Some background on brutality of ancient wars before diving into Viking history – part 2

Illustration of a very well armed Viking. One had to be well off to afford a sword and rather rich to have a helmet and mail to protect the neck. Image courtesy of Adobe Stock.

I’m going to take a look at finances of the Viking era.

Before doing so, I’d like to provide some context of the horrid barbarity of warfare in ancient times.

Previous post mentions the slaughter during the Roman destruction of Jerusalem.

(Cross post from Attestation Update.)

Next I’ll describe the gathering of slaves by Alexander the Great accompanying his path of destruction across the ancient world. Today we would call that human trafficking.

People taken away into slavery by Alexander the Great

I previously made some guesses how many slaves were taken by Alexander the Great. See my post on 2/2/17: Wild guess on the tally of people enslaved by Alexander the Great.

Professor Frank Holt did a lot of research on the plunder taken by Alexander: The Treasures of Alexander the Great: How One Man’s Wealth Shaped the World.

In Appendix 2, the professor tallied the known and unknown references to plunder and slaves.

I previously mentioned:

I just went through the Appendix looking at the tally of slaves taken.

There are 19 incidents with no number mentioned.

There are four incidents with specific tally of slaves: 30,000, 30,000, 40,000, and 70,000.

The professor points out that large numbers, especially 30,000, usually is not a specific count but a broad estimate, meaning a really big amount.

So with that information, here is my formula for the number of people who spent the rest of their short life as slaves of the Greeks:

  • 19X + (30,000 + 30,000 + 40,000 + 70,000)

Those 23 incidents simplify to:

  • 19X + (170,000)

I’ll introduce a measure of the uncertainty:

  • 19X + (170,000 +/- 25%)

I’ll make an uneducated guess that each of those X incidents is not just grabbing a few people here or there. I’ll guess it is the total number of soldiers who surrendered, residents in a town that surrendered after a siege, and basically anyone in the area who could not run faster than soldiers when an army tried to stand up to Alexander. Essentially, everyone the soldiers could capture in those 19 incidents.

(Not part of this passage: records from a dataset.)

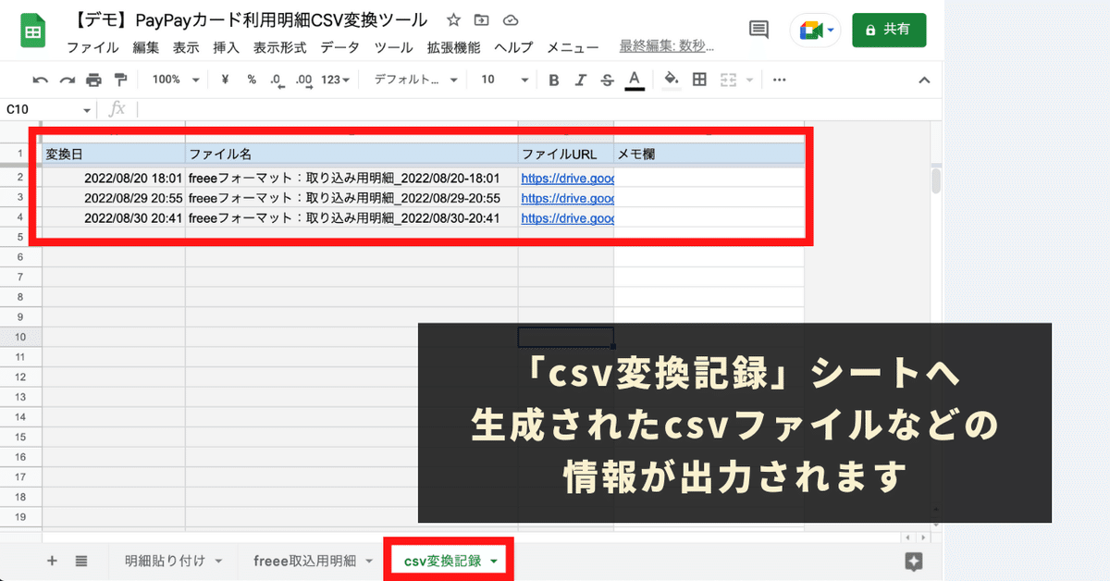Open the comment history icon
The image size is (1110, 581).
click(759, 29)
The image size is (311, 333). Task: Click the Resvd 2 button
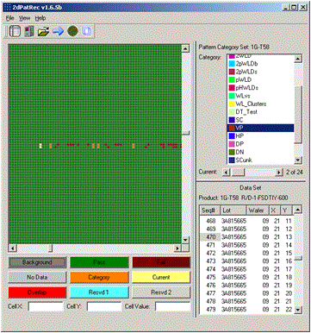click(x=161, y=292)
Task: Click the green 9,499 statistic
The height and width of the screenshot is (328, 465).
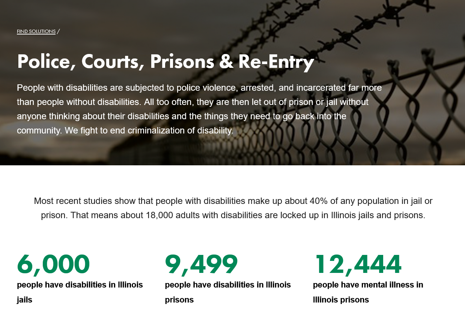Action: click(201, 264)
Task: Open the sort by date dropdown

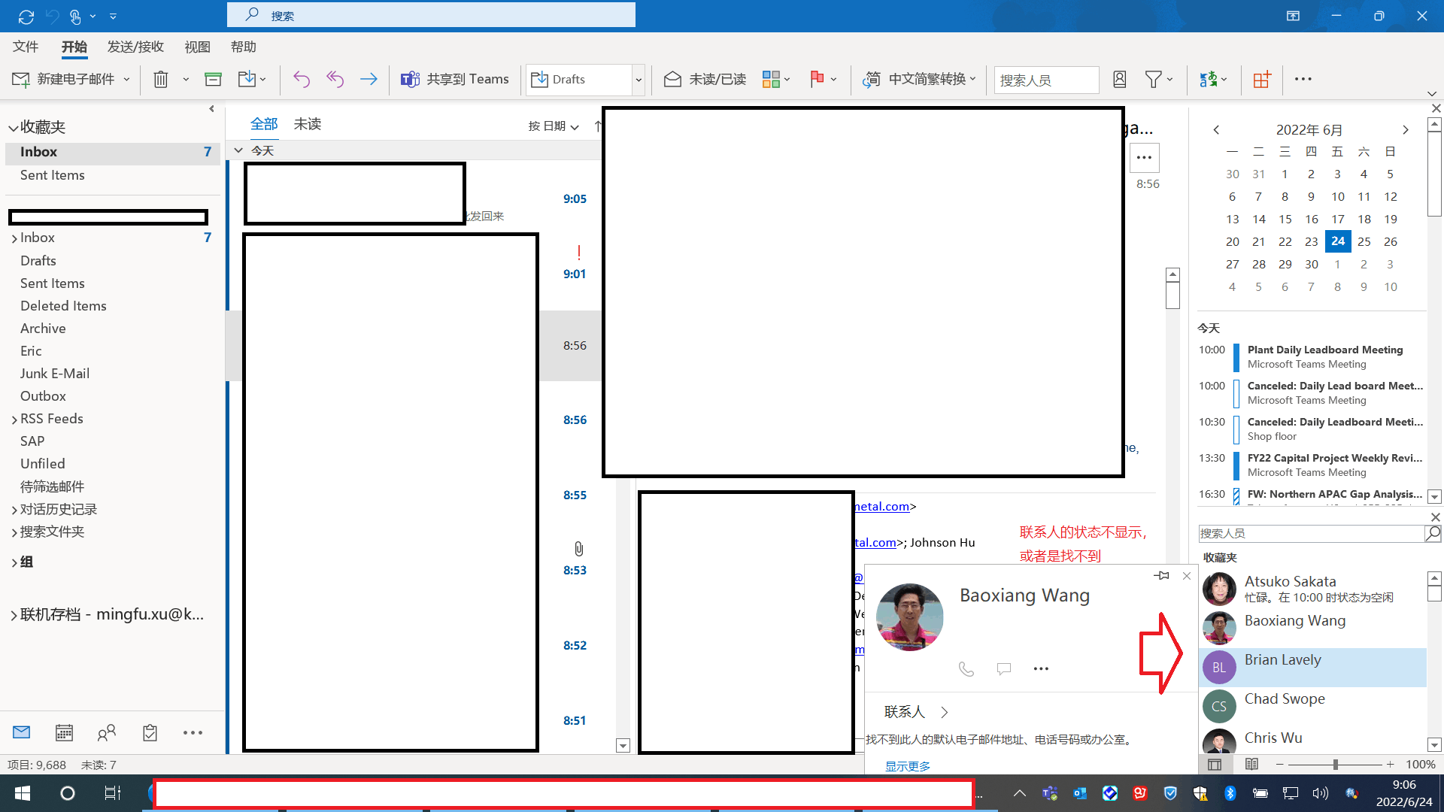Action: (554, 126)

So, the accountant in me desperately wants to further reduce that formula of 19X + (170,000 +/- 25%).  So, here is my uneducated guess multiplied by pull-it-out-of-thin-air assumptions.

I’ll start with the point estimate of 170K, then add 25%, then subtract 25%. I’ll completely assume since the X incidents weren’t “30,000” events that they were smaller. I’ll assume 5k, 10k, and 15k. Then I’ll combine those strings of wild assumptions.

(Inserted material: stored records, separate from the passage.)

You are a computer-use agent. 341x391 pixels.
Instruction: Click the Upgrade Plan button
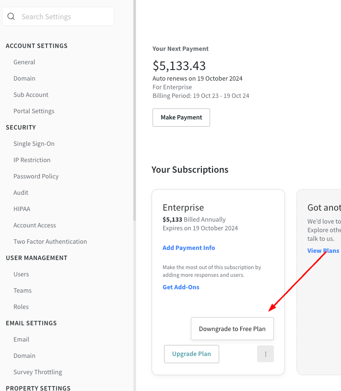point(191,354)
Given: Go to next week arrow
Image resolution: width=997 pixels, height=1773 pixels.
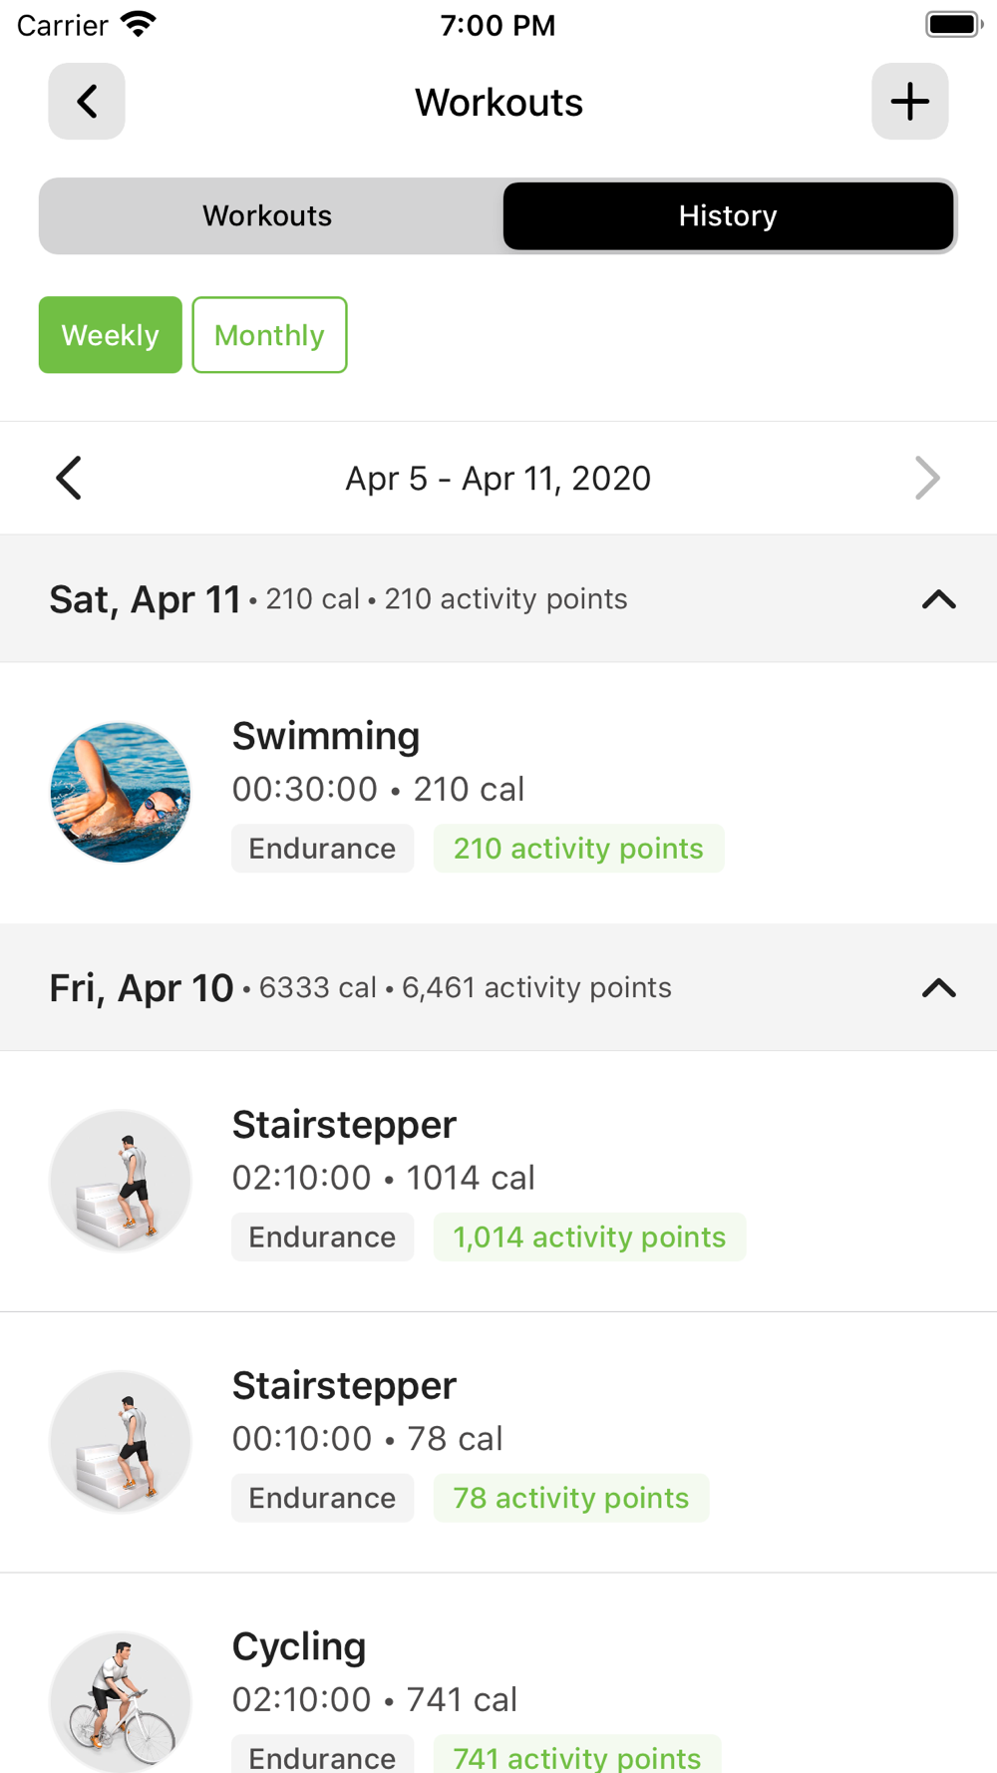Looking at the screenshot, I should coord(927,479).
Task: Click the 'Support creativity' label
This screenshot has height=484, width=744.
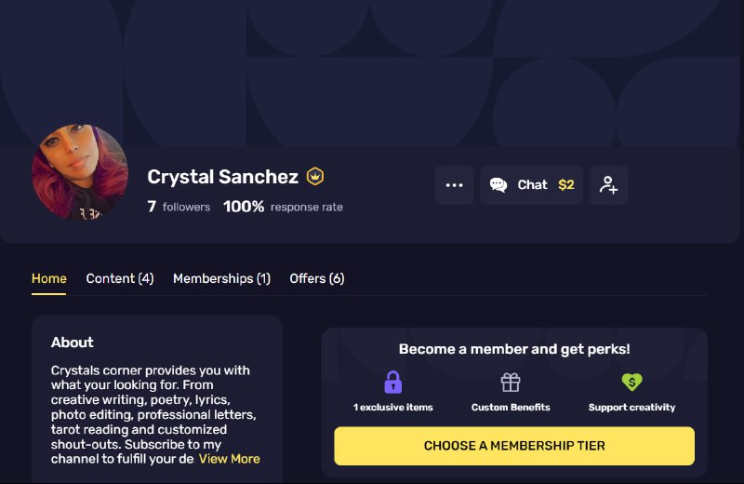Action: click(631, 407)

I substituted 5K, 10K, and 20K for each X and added/subtracted 25% to the cited point estimates.

Excluding the table which shows my calculations, here is a summary of my results:

The results of my long string of wild guesses and blind assumptions would suggest Alexander made slaves of somewhere between 200,000 and 500,000 people. My unsupportable guesses suggest most likely number is 300,000 or 400,000. (Are you catching on to the idea that those are astoundingly soft numbers?)

A third of a million people spending the rest of their life suffering in slavery. That is a staggering amount of human misery.

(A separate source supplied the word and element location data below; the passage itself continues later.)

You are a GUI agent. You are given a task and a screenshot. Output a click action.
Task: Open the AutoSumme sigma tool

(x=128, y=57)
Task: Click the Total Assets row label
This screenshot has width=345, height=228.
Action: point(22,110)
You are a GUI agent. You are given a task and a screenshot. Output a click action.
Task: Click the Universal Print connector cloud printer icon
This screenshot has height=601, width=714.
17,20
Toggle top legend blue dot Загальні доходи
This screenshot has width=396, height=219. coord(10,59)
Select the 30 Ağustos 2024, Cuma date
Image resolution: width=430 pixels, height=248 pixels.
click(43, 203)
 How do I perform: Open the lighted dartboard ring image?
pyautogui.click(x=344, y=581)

Keep in mind that doesn’t include the massive number of people killed in the carnage of battle or who ran to the hills and died of hunger after the army moved on. I cannot imagine how we could even start to quantify that number.

Given the populations in Scandinavia at the time, along with the populations in the areas raided for slaves, I rather doubt the Vikings came close to inflicting the same level of suffering from human trafficking that Alexander pulled off.

Not even close.

But that’s just a guess.

As a frame of reference, keep in mind Alexander the Great carried off into slavery somewhere between 200,000 and 500,000 people.

So, perhaps that puts the brutality of the Vikings into a little different perspective.